Finally, it's just great to have a Nirvana album that's a blast from start to finish. The energy in this long set never flags. Not even for a moment. It's a terrific collection that even includes an early version of the In Utero classic "All Apologies."

If you forgot why Nirvana is considered the standard bearers of the early '90s grunge/alt/indie or whatever-you-want-to-call-it scene, this album will remind you.

Friday, November 6, 2009

Say it Ain't So: Weezer continues suckitude


Listening to the new Weezer album Raditude will make you stop and ponder if what you believe to be true is really true. By the time track 4, "Can't Stop Partying," pummels your ears, you wonder. "Was this band ever good?" It's hard to believe, but yes, Weezer was a great band... one of the best.

Liner Notes has always believed Weezer's first two albums to be very good. The band's second,
Pinkerton, is pretty close to being a masterpiece -- a sharp, thematically cohesive album with heartbreakingly terrific songs. There are world weary laments like "Tired of Sex" and "The Good Life" and of love unrequited "Across the Sea" and "Pink Triangles." Each is the work of a desperate man looking for what he cannot have -- the stuff of compelling song.

Weezer developed its early reputation on smart and heavy guitar pop and lyrics that really got the now-famous angst of '90s kids. And the band's front man and principal songwriter, the appropriately bespectacled Rivers Cuomo, was a perfect hero of the ne'er-do-well -- a man millions muddling through life could relate to. It was a band that first hit the mainstream with a song about a relationship unraveling like a sweater, leaving its protagonist, naked, "Lying on the floor. I've come undone."

The band that made those first albums is still as talented on Raditude, but with Pinkeron 12 years and fading in the past, the angst of the band members, and clearly of Cuomo, is long gone. This is the band that in 2005 released the wretched album Make Believe (produced by Rick Rubin!) and a single called "Beverly Hills (That's Where I want to Be)," a song so devoid of substance and artistry, it could have been better performed by a kazoo quartet.

No, the new Weezer is a content, and happy arena rock band. Gone is the band that delivered the debut album's "Say it Ain't So," which is perhaps the bands best song to date. Gone is the irony, the angst, the desperation, fear, beauty and bizarre humor that defined Weezer's wonderful roots. The new Weezer is mainstream and enjoying it. Gone is Cuomo as Buddy Holly. He's now as interesting as Rick Springfield.

Take these songs with titles that tell you all there is to know about their themes: "The Girl Got Hot," "Can't Stop Partying," "In the Mall" and "Let it all Hang Out" (in which he actually sings the lyrics: "going out with my homies.") There's nothing to analyze. It's quite clear that the band that meant so much to the nerds of the nineties is now nothing more than a jock rock soundtrack special.

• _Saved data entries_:
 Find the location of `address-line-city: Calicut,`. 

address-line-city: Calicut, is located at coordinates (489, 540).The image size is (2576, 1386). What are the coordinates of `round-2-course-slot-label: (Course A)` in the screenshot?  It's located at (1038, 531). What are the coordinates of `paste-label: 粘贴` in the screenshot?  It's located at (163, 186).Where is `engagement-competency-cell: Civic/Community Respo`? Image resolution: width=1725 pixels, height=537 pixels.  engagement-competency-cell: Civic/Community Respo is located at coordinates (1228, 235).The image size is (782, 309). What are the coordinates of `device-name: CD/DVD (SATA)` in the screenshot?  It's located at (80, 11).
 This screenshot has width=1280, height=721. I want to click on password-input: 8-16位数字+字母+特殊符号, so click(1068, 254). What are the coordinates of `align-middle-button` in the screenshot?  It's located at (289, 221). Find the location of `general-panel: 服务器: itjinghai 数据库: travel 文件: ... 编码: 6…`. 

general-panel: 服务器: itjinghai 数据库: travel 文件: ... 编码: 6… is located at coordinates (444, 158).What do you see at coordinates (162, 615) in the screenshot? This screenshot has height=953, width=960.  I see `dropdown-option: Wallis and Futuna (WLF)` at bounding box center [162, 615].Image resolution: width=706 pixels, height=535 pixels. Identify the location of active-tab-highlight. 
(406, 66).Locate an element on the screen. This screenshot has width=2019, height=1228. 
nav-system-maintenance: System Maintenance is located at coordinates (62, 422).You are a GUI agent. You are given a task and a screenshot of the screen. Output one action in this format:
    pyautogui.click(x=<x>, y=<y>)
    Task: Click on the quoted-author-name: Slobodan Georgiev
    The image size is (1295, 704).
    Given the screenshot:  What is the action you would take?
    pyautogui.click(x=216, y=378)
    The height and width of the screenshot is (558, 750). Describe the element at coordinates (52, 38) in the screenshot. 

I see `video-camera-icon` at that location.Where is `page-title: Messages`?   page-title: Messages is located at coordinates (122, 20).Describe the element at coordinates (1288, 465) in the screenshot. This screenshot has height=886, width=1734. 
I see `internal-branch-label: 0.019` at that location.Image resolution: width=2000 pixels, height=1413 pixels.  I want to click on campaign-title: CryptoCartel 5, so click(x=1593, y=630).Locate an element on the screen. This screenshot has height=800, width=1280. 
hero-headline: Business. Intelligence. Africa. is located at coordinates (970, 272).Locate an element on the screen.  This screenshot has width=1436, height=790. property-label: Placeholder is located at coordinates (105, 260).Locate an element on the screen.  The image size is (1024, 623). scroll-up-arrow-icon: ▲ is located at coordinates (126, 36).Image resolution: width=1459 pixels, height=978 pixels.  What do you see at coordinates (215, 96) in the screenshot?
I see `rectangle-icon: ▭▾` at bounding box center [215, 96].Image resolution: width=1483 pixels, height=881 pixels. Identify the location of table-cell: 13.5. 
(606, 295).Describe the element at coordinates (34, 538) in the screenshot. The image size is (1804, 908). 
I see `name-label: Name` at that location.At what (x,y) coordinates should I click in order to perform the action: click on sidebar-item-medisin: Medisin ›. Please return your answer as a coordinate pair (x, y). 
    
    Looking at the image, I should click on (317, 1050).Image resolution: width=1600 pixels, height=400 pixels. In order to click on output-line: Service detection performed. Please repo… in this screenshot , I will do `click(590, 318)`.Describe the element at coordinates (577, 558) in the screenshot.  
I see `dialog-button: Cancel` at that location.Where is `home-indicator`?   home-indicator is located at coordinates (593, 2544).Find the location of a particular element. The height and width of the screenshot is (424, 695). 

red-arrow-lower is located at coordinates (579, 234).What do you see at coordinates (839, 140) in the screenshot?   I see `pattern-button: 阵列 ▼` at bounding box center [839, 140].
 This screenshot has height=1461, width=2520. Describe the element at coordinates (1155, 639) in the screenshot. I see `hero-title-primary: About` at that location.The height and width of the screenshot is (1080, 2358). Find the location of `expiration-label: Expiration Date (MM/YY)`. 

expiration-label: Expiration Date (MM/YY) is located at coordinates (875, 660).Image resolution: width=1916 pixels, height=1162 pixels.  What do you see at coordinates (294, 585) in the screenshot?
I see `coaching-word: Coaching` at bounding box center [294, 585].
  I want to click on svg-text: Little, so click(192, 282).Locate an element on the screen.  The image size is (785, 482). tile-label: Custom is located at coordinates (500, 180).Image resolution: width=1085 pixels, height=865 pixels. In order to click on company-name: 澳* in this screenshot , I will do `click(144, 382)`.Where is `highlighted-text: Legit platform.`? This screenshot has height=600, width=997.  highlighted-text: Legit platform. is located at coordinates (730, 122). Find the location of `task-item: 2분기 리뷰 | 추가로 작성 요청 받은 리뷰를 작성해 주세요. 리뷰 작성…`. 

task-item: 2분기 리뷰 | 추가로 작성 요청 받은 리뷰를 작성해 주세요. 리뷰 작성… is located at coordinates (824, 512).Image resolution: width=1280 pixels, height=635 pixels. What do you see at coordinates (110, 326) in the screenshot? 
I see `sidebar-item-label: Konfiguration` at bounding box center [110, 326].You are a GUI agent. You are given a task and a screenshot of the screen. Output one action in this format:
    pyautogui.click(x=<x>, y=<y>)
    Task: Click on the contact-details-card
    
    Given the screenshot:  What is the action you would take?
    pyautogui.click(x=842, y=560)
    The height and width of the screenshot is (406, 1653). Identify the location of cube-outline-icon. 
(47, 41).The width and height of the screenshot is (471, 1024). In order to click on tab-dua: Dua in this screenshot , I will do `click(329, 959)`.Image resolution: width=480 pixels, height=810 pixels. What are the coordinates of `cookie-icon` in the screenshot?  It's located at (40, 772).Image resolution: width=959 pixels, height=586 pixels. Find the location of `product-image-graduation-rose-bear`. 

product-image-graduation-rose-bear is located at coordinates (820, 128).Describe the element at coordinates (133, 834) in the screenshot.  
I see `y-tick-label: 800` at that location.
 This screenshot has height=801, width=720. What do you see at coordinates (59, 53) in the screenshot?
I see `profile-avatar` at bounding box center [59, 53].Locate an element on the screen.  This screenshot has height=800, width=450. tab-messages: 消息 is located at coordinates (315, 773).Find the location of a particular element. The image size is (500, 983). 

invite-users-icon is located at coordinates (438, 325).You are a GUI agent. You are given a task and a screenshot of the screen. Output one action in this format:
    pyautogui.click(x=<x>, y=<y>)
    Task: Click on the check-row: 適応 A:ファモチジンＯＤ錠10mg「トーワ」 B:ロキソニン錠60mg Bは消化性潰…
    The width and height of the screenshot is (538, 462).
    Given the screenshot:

• _What you need to do_: Please explain in one to three sentences why the music blog text calls the songs on Pinkerton compelling. The items have nothing to do with the music blog text.

• _Task solution_: The songs are world-weary laments such as "Tired of Sex" and "The Good Life" and songs of unrequited love such as "Across the Sea" and "Pink Triangles." Each is the work of a desperate man looking for what he cannot have, which the text calls the stuff of compelling song.